I have found it difficult to maintain full time work and cope with the day to day struggles of life. I am unable to do some of the things I love. It is especially frustrating as I was a very active person and loved playing sport. Now I can see my body deconditioning.
Feeling a lack of control, confusion, frustration, fear, guilt and living with stigmatised CFS has led to poor mental health. I also suffer from anxiety and depression.
Anxiety and depression in people with CFS is very common. I have read some research that people with CFS are 7 times more likely to commit suicide.
I am a lucky one though, as I have a mild to moderate form of CFS. I am usually still able to carry out normal daily tasks, work and do some surfing. However, many people have a much more severe form of CFS and cannot get out of bed. For some people it is said to be as or in some cases even more debilitating than Multiple Sclerosis.
I have found that despite CFS being a physiological illness, that counselling or talking therapy has greatly helped me deal with anxiety and depression and in dealing with the illness and how it affects my life.
I had to live with the disease for years not knowing I had it and with no support. I had several GPs test for everything they could think of but all results came back normal and they could not help me any further. Currently, there are no tests to diagnose CFS. Doctors diagnose based on your symptoms and by ruling out other potential causes.

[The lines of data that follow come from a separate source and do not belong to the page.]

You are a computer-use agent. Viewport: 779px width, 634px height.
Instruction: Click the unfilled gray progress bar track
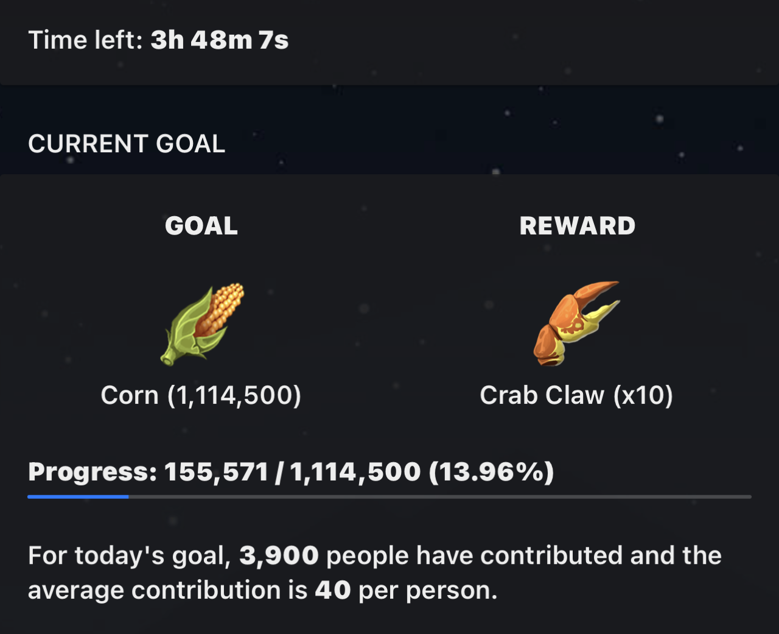pos(438,497)
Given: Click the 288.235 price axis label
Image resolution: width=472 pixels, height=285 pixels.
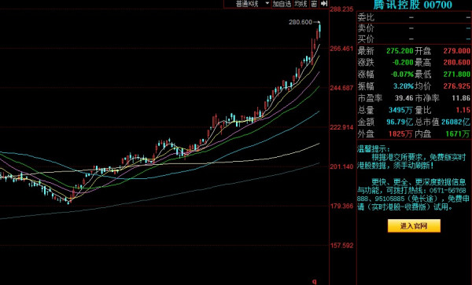Looking at the screenshot, I should tap(341, 9).
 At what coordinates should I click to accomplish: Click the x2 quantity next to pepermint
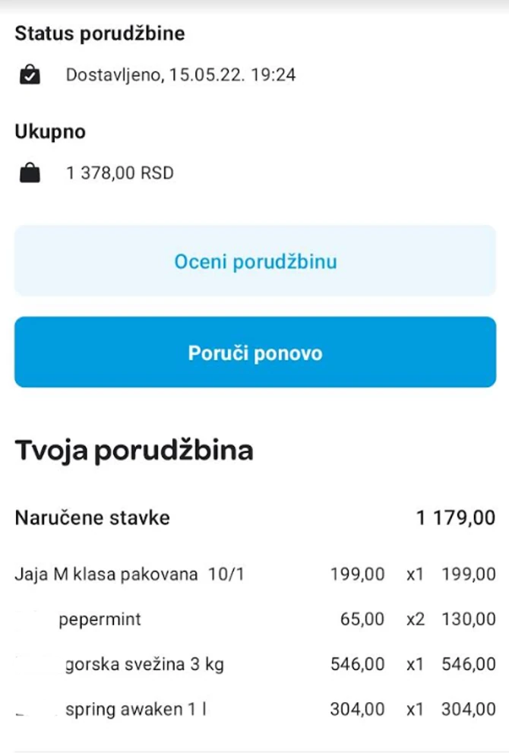(x=414, y=619)
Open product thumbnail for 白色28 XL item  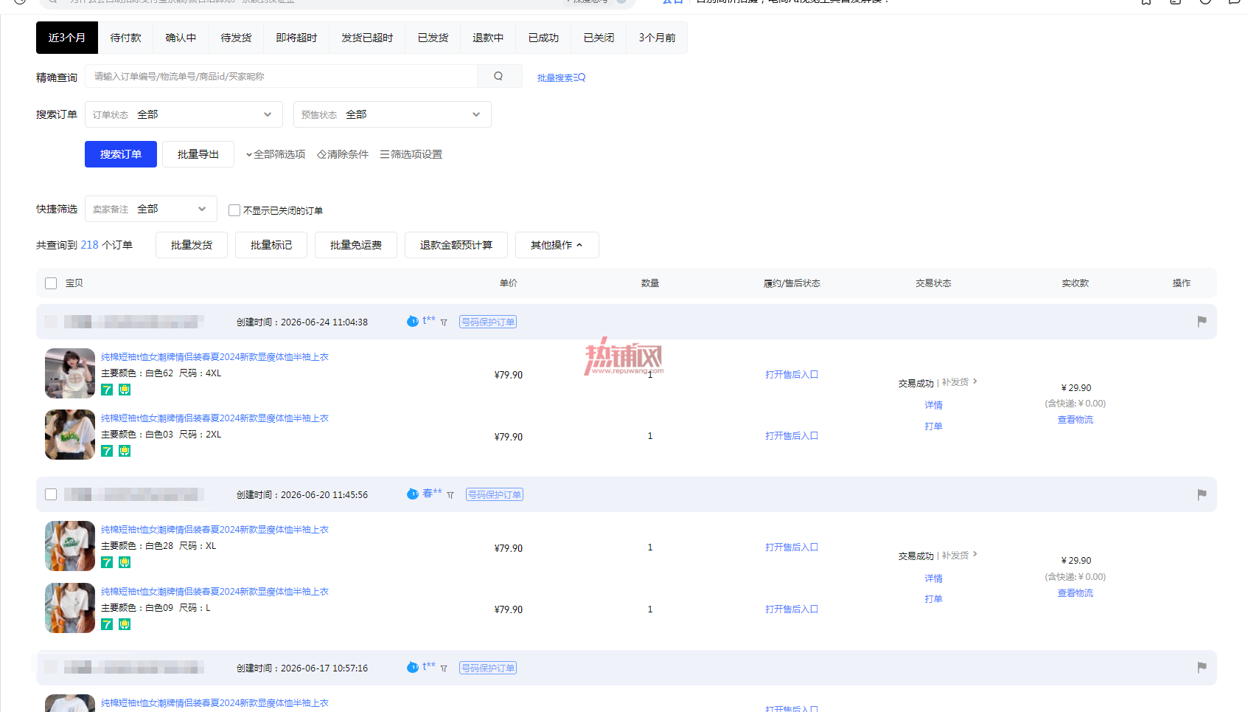tap(70, 546)
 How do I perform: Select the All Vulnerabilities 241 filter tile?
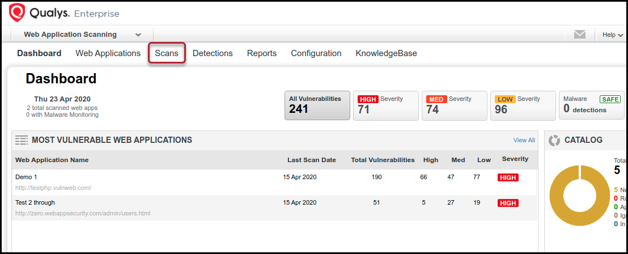[317, 105]
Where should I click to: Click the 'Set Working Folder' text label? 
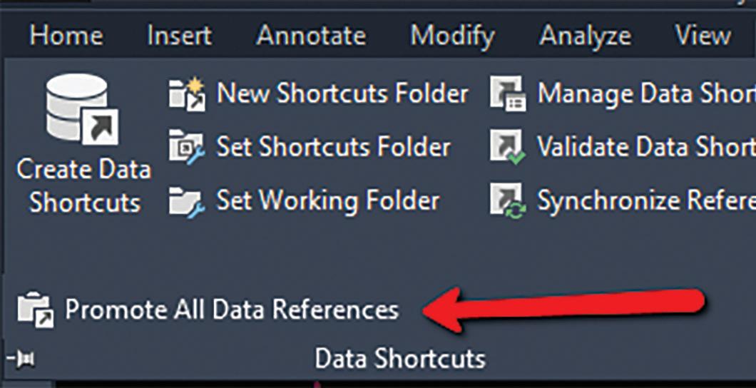tap(328, 201)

I felt like I really had to figure things out for myself and advocate for myself. It has been an extremely difficult journey and I would always blame myself, thinking I was lazy or that it was my fault.

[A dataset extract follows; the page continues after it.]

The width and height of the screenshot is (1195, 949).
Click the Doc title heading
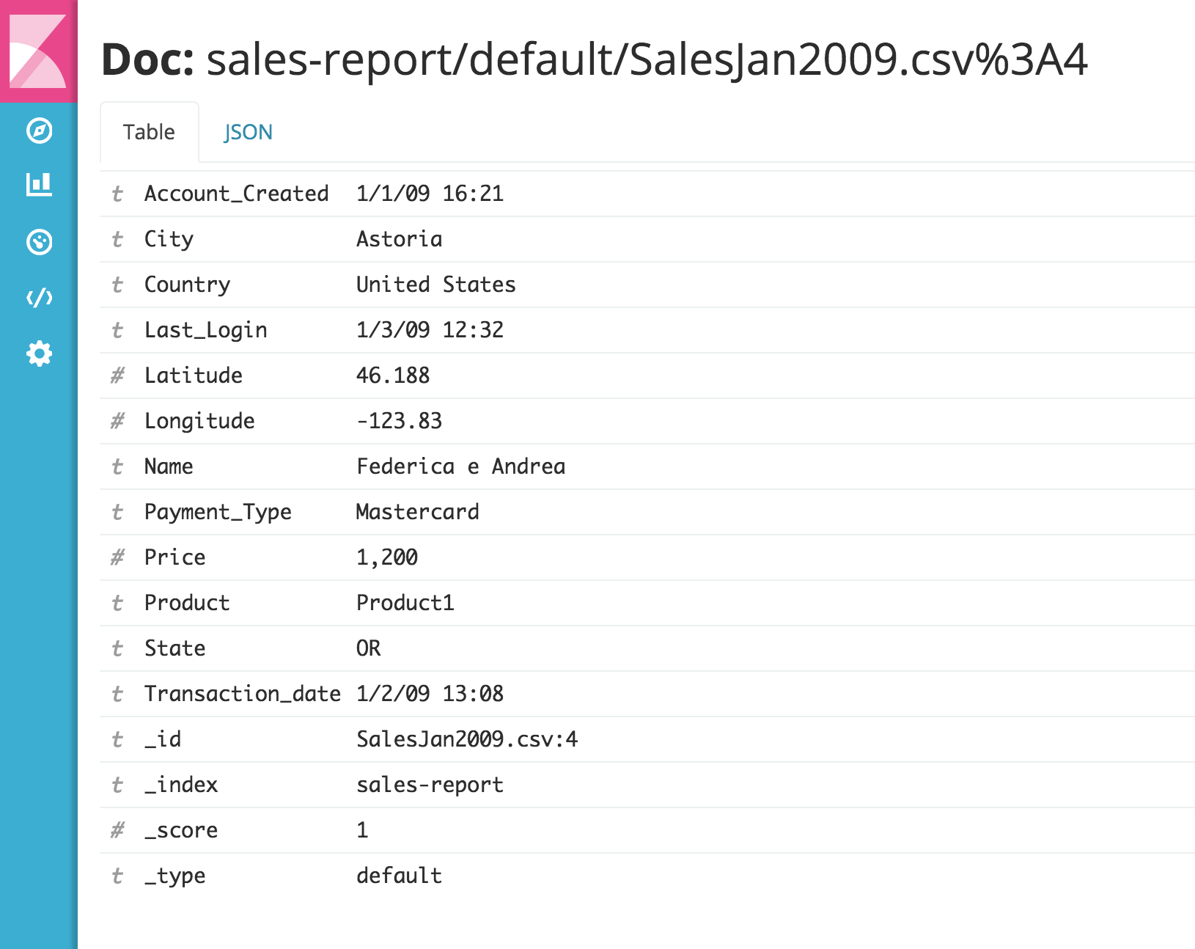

Many doctors I have seen do not understand CFS and some do not believe it exists or they think it is just psychological.
I did not get a diagnosis until I asked my GP in the UK to refer me to a local CFS service where I was diagnosed at age 28. I am now 32.
In the recent past, the landscape for CFS is changing. It is becoming more recognised as a real physiological illness. Research is showing there are physiological and biochemical differences in people with CFS when compared to healthy controls. However, it is still unknown what causes CFS and there is little in the way of treatment.
CFS still has a massive stigma attached to it. Not only was it thought to be all in our heads but people just do not understand the illness and I get the attitude of “well I get tired too”. But it's more than just being tired.
For a lot of people with CFS, the disease is invisible. It is felt but not seen and many of my friends only see me at my best and do not see the struggles I go through.
As I have learnt more about my disease and myself, I have been able to talk about it with my friends and family. Having support, understanding and acceptance has been integral for me to be able to cope and live my life with CFS.